◆ Study text
Weather Data Explanations

 

Relative Humidity:

Humidity refers to the amount of water vapor in the air.  However, the amount of water vapor that the air can contain varies with air temperature and pressure.  Relative humidity takes these factors into account and presents a humidity reading which reflects the amount of water vapor in the air as a percentage of the amount the air is capable of holding at the current temperature and pressure.  Relative humidity, therefore, is not actually a measure of the amount of water vapor in the air, but a ratio of the air’s water vapor content to its capacity.

 

It is important to realize that relative humidity changes with temperature even though the water vapor content itself may not have changed.  Warm air can “hold” more water than cooler air so simply raising the temperature of an air mass will lower it’s relative humidity even though the amount of water vapor in the air has not changed.  Likewise, if you continue to lower the temperature of the air while the water vapor content remains the same the relative humidity will increase.  As you take the air temperature lower the relative humidity will continue to rise until it reaches 100%.  At that point you have reach the “Dew Point”.

◆ Data extract
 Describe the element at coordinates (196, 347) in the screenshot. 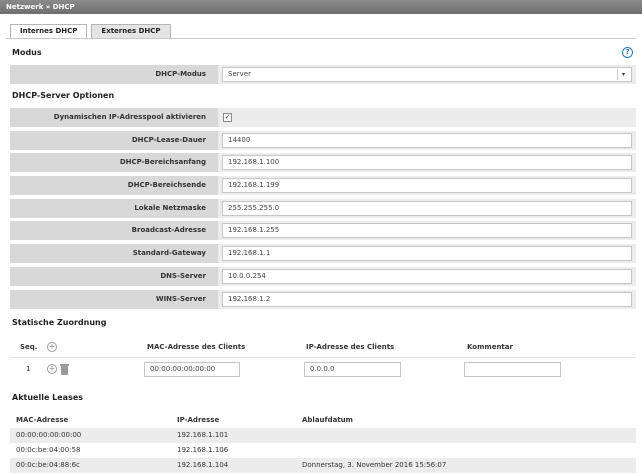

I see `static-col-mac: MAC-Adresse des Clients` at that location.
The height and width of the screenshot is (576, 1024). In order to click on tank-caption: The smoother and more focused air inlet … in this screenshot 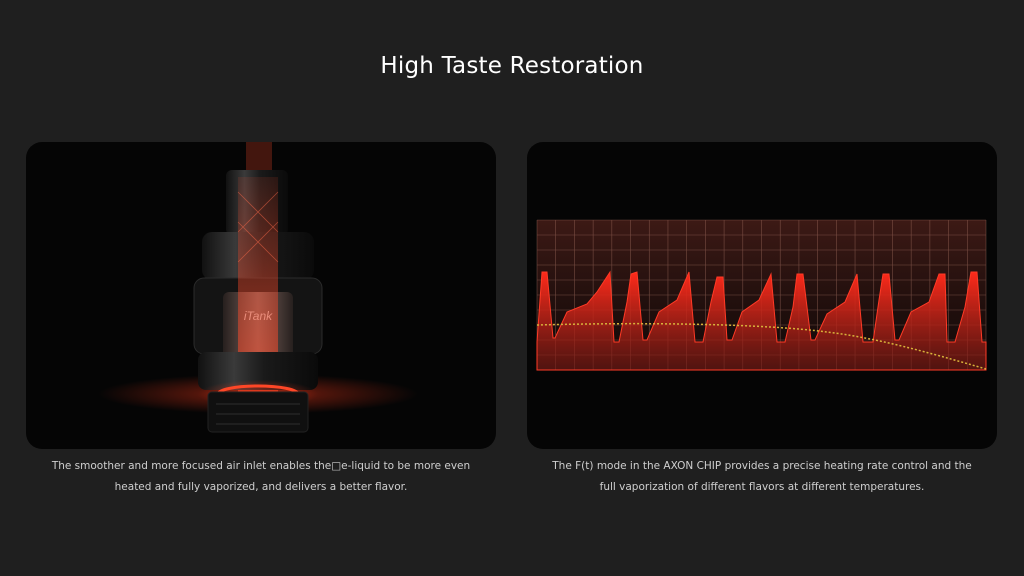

◆ Instructions
- A) According to the relative humidity explanation, why does heating an air mass lower its relative humidity when its water vapor stays the same? Answer in one to three sentences.
- B) Answer these questions from the relative humidity explanation:
(i) What does humidity refer to?
(ii) Besides temperature, what else affects how much water vapor the air can contain?
(iii) What name is given to the point where relative humidity reaches 100%?
- C) Reproduce the part of the relative humidity explanation starting with "Humidity refers to" and going on through "to its capacity.".

◆ Results
- A) Relative humidity is the ratio of the air's water vapor content to how much it can hold, and warm air can hold more water than cooler air. Raising the temperature increases that capacity while the vapor content stays the same, so the ratio falls.

- B)
(i) The amount of water vapor in the air.
(ii) Pressure.
(iii) The Dew Point.

- C)
Humidity refers to the amount of water vapor in the air.  However, the amount of water vapor that the air can contain varies with air temperature and pressure.  Relative humidity takes these factors into account and presents a humidity reading which reflects the amount of water vapor in the air as a percentage of the amount the air is capable of holding at the current temperature and pressure.  Relative humidity, therefore, is not actually a measure of the amount of water vapor in the air, but a ratio of the air’s water vapor content to its capacity.